Third: The great vaccine debate is unresolved. I remarked, somewhat tongue in cheek, the other day, that I had no reason to fear covid because I’ve had three vaccines. That was only half true: I have indeed had three vaccines, but, apparently, I, and everyone else like me, still needs to fear covid.
“But they result in mild illness”, says one side. And “see, you fell for big pharma lies”, says the other. The truth, best as yours truly can tell, is somewhere in the middle. At best, the vaccines were nowhere near as good as the average person believed they would be. At worst… well. Suffice to say, we should be thankful that the virus itself also seems to have gotten less potent.
But the vaccine debate is over in one way: Nonsensical vaccine passports have gone, and they will not be back. Mandatory vaccination, too, is an idea that resides with the dinosaurs in Valhalla.
If it had ever been a good idea, that passport law would still be on the books. It is not, because it achieved nothing. Once it became clear that vaccinated people can get sick, and can transmit the virus, the passports should have gone.
They endured – and this is an important lesson – for as long as they did mainly because they were seen as punishment of the unvaccinated Trollocs and Orcs in our midst. It was “revenge of the elite” stuff, and again, people should be embarrassed about it.
Fourth: For all our complaints, in Ireland, we were not the worst at handling covid, nor the best. That debate will endure forever – some people will always maintain Sweden got it right, others will remain disciples of New Zealand’s Jacinda Ardern. The facts will not dissuade them either way.
But in Ireland, life is now back to normal. There are a lot of places in the world where it is not. We should be thankful for that, and grudgingly admit that our lot were by no means the worst.
Fifth: The worst fears of the most excitable proved unfounded.
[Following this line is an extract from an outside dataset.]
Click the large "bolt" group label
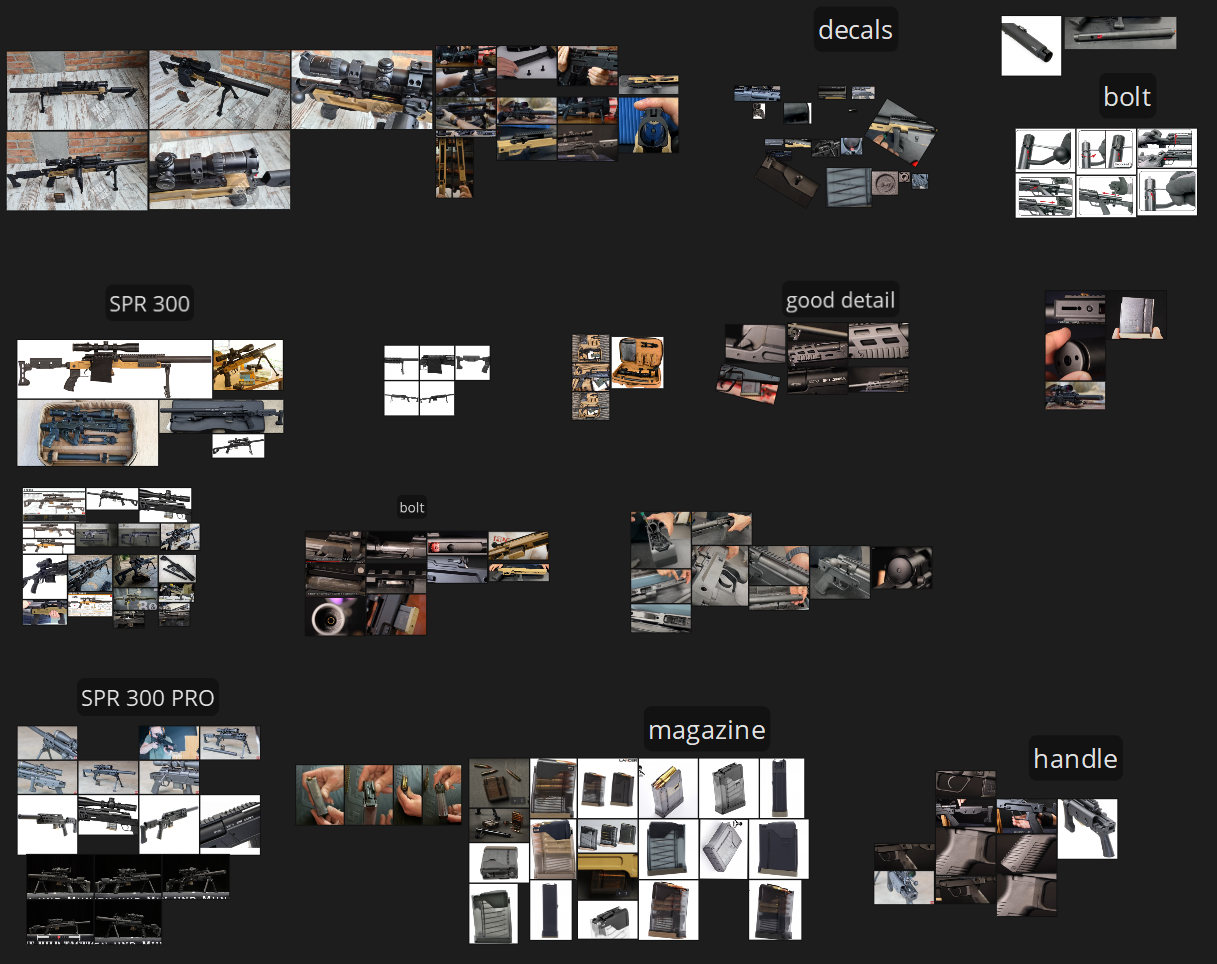The height and width of the screenshot is (964, 1217). [1126, 96]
There are no microchips. There is not – for now, at least – any sign of a successful “great reset”. Nobody was ever forcibly vaccinated. Those who claimed that emergency powers would be permanent and “just the start” do not, at present, have a convincing case to make about their predictions.
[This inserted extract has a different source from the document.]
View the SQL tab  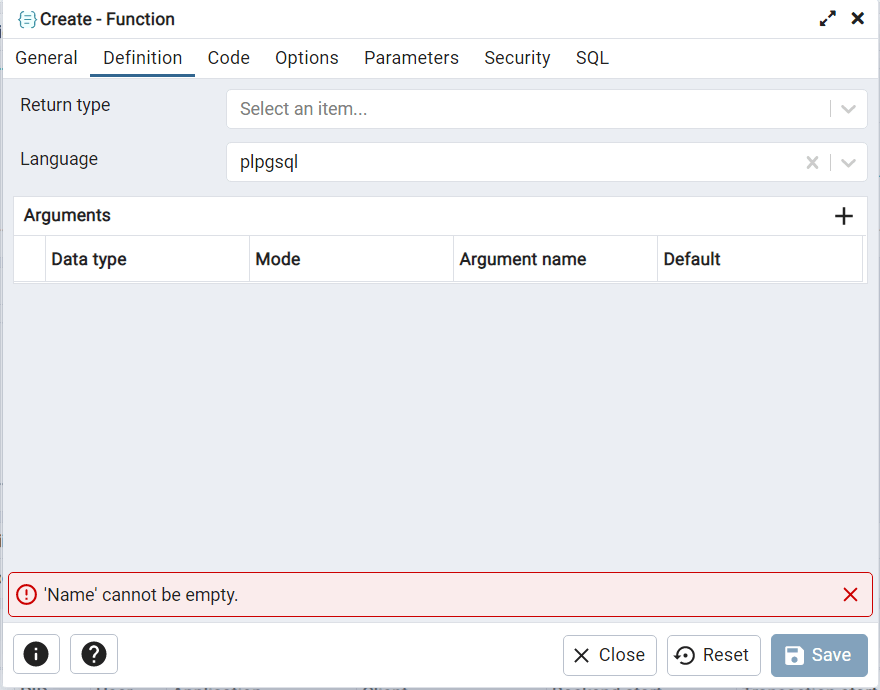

Finally, this must never happen again.
The first few months of the lockdown were excusable. But after that, this country was governed increasingly by a culture of fear. The media played a huge part in that. We had old people and scared people living in fear of the “nightly numbers”. We had alarmist, not scientific, coverage all too often. We had unscientific laws made that claimed to tackle a problem, but which were obviously just for show. We had civil liberties trampled. We had Gardai arresting people on the beach when there was nobody else on the beach. We had people forcibly detained. We had businesses closed, and suffering.
And yes, we had suicides. Probably more than we will ever know, and certainly more than we will ever talk about. We had isolation, and mental health crises. We had deaf children who could not lip read because their peers’ faces were covered by law. We had sports cancelled.
All of this for a virus with a tiny fatality rate.
These have been long, dark, miserable years. Covid 19 bears much of the blame for that. As a society though, our own share of the blame is much, much, greater than we will ever admit to ourselves.